The team does a practice run to ensure that their plan is sound. Agar poses as the handler of a leopard that is loaded into the luggage car of the train. While Burgess looks the other way, Agar uses the keys to open the gold safes, verifying that the keys are functional. However, their plans to pull off the real heist are put on hold when Clean Willy, the snakesman, informs on them. To make matters worse, the shipments are delayed when the czar of Russia dies, and the security measures on the train are changed after a case of wine is believed to have been stolen.
Finally, on May 22, 1855, the team executes the heist. Agar is disguised as a corpse, placed in a coffin, and loaded into the luggage car. Burgess, the guard, lets Agar out so that he can open the safes. Meanwhile, Pierce uses mountain-climbing equipment to climb out of the window of a passenger car, hang off the side of the train to unlock the luggage car padlock, and then climb into the luggage car. There, Agar and Pierce remove the gold from the safes and replace it with the lead shot from their checked bags. They then throw their gold-filled bags off the train, where Pierce’s getaway driver collects them. Finally, Pierce climbs back to the passenger car, and Agar returns to the coffin.
Soon after the heist, authorities realize that the gold is missing, but the trail goes cold as French and British authorities blame each other for the theft. A few months later, Agar’s lover is arrested for stealing and tells the police that Agar is now in prison for forging notes.
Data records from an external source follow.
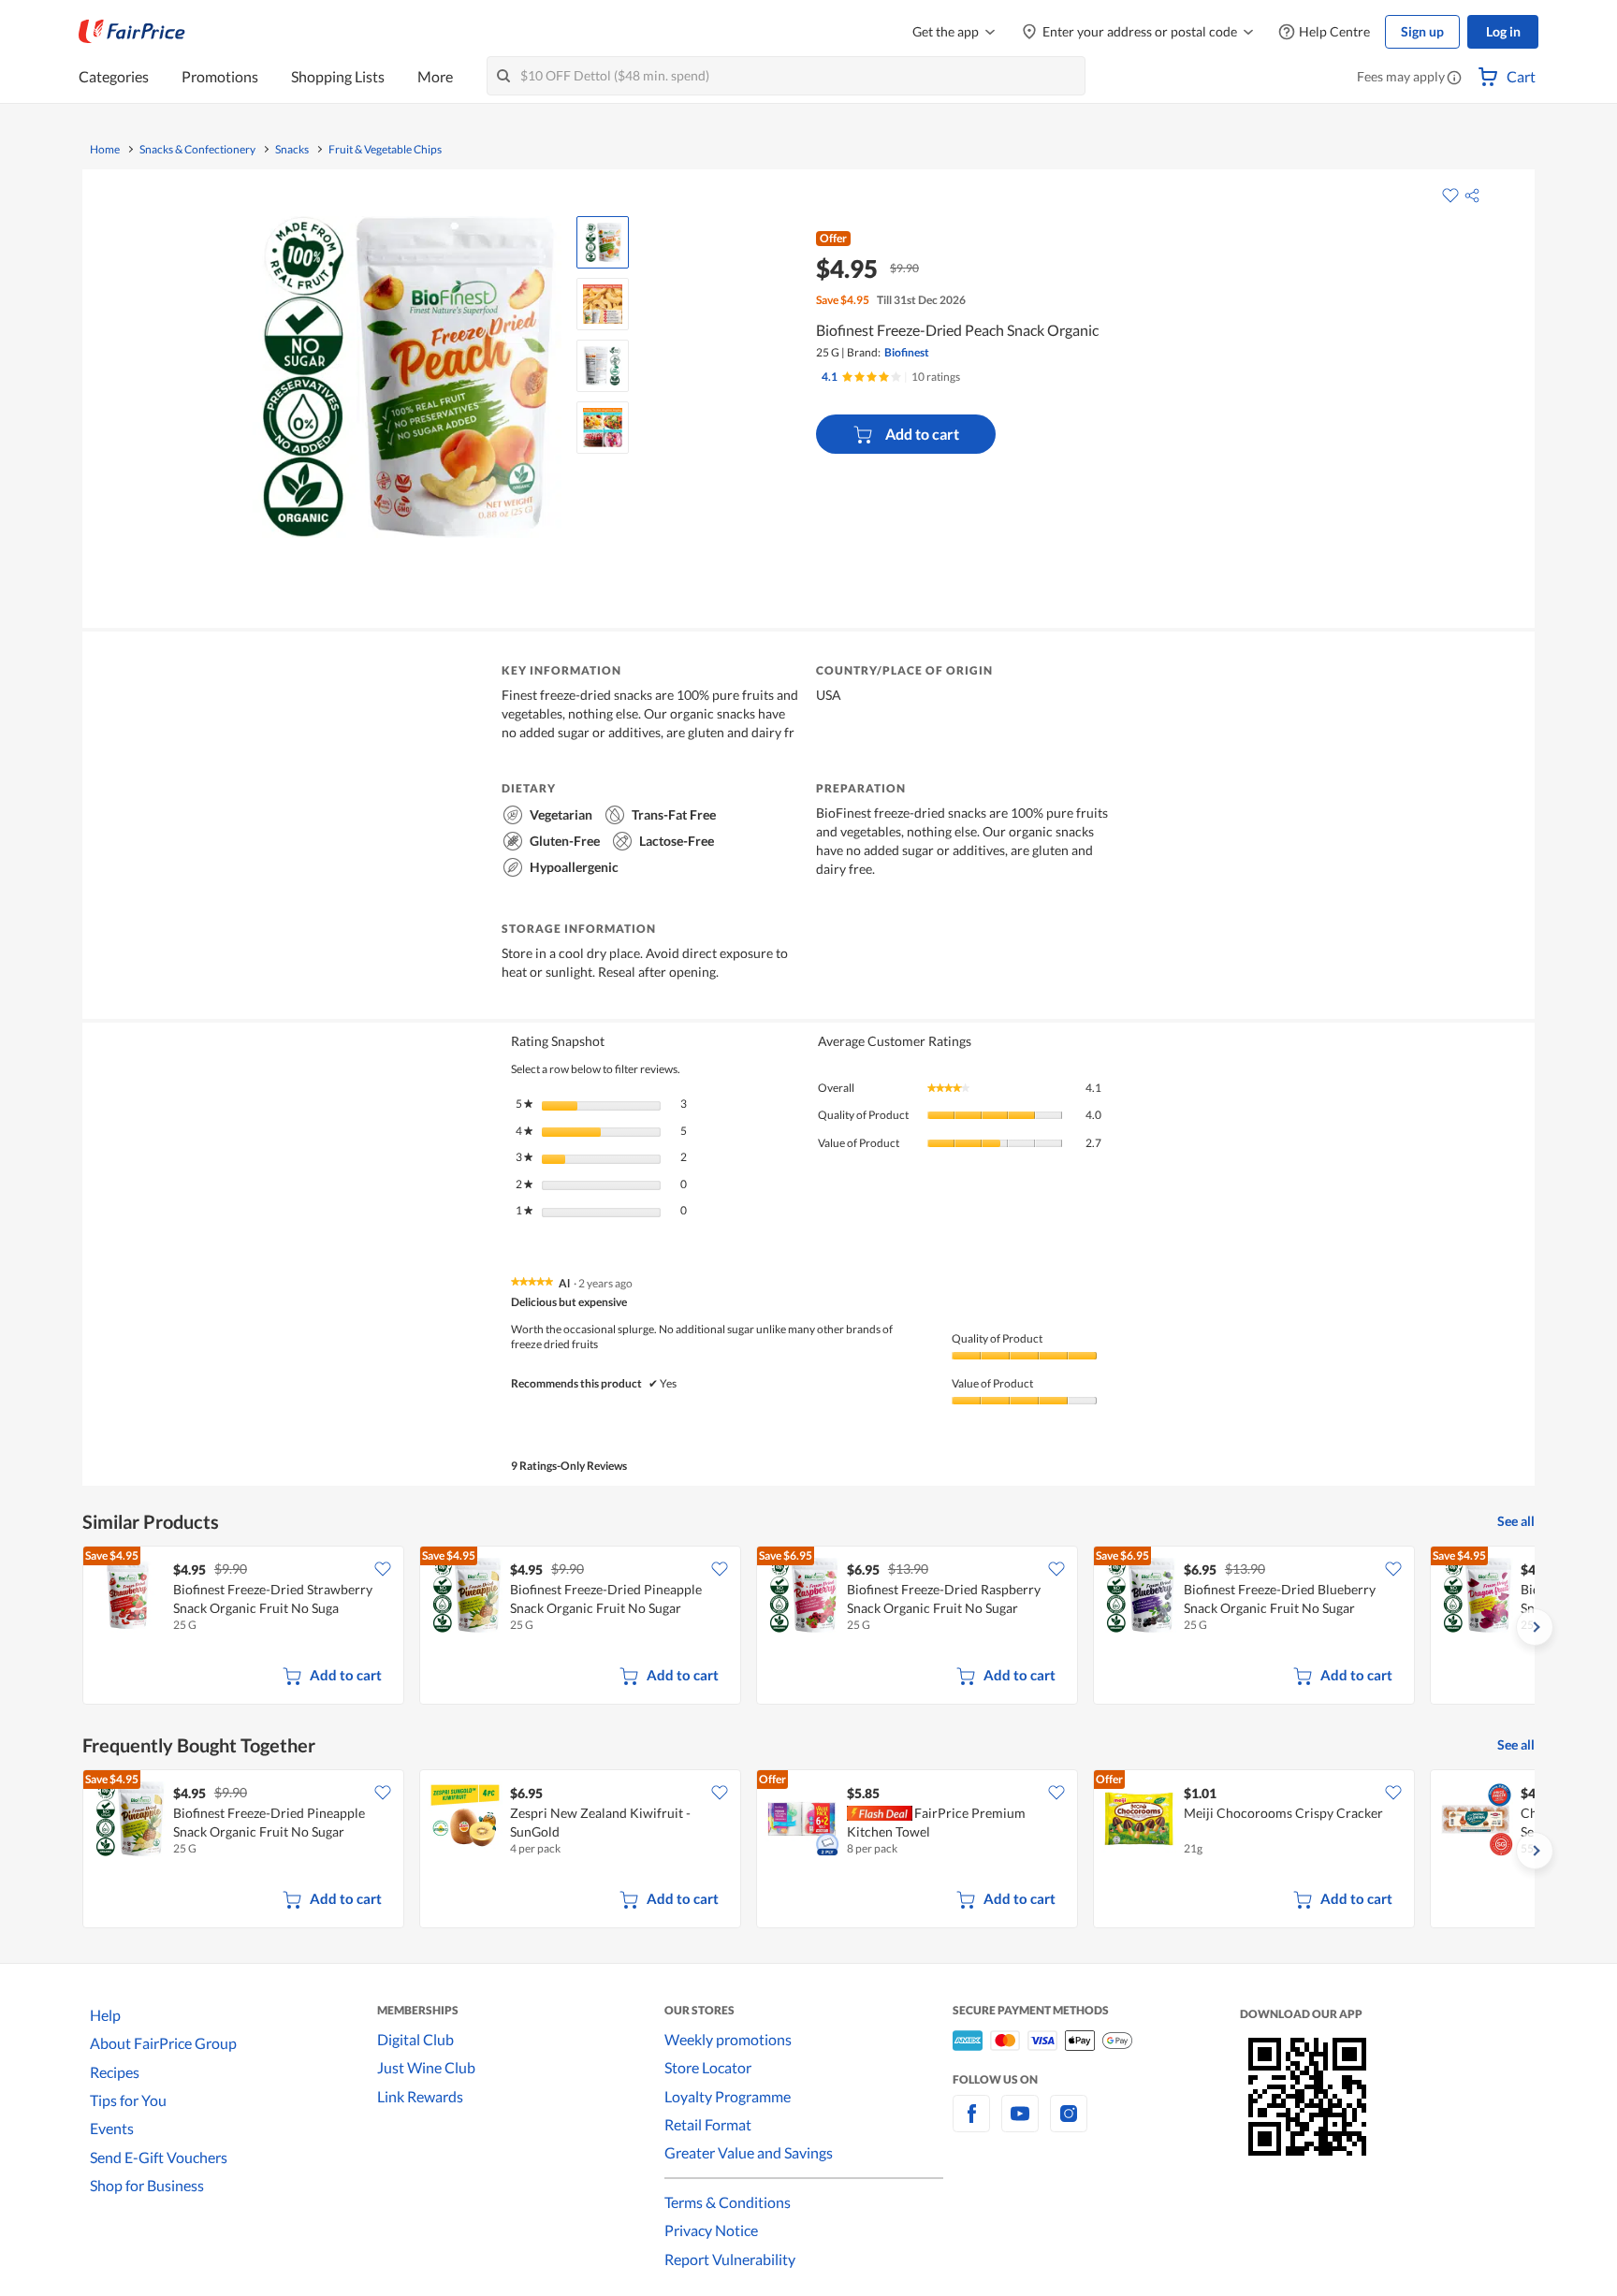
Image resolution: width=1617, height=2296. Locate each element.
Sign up (1422, 31)
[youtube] (1020, 2124)
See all (1516, 1521)
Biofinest (906, 352)
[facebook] (971, 2124)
Under pressure from the police, Agar admits to his role in the heist, and his confession leads to the arrest of Pierce and Burgess. At the trial, Pierce is unremorseful. He is convicted of the crime, but during his transport to prison, his lover Miriam slips him a handcuff key and his getaway driver knocks out the prison transport guards, allowing Pierce to escape. They are never seen again, and the gold is never recovered.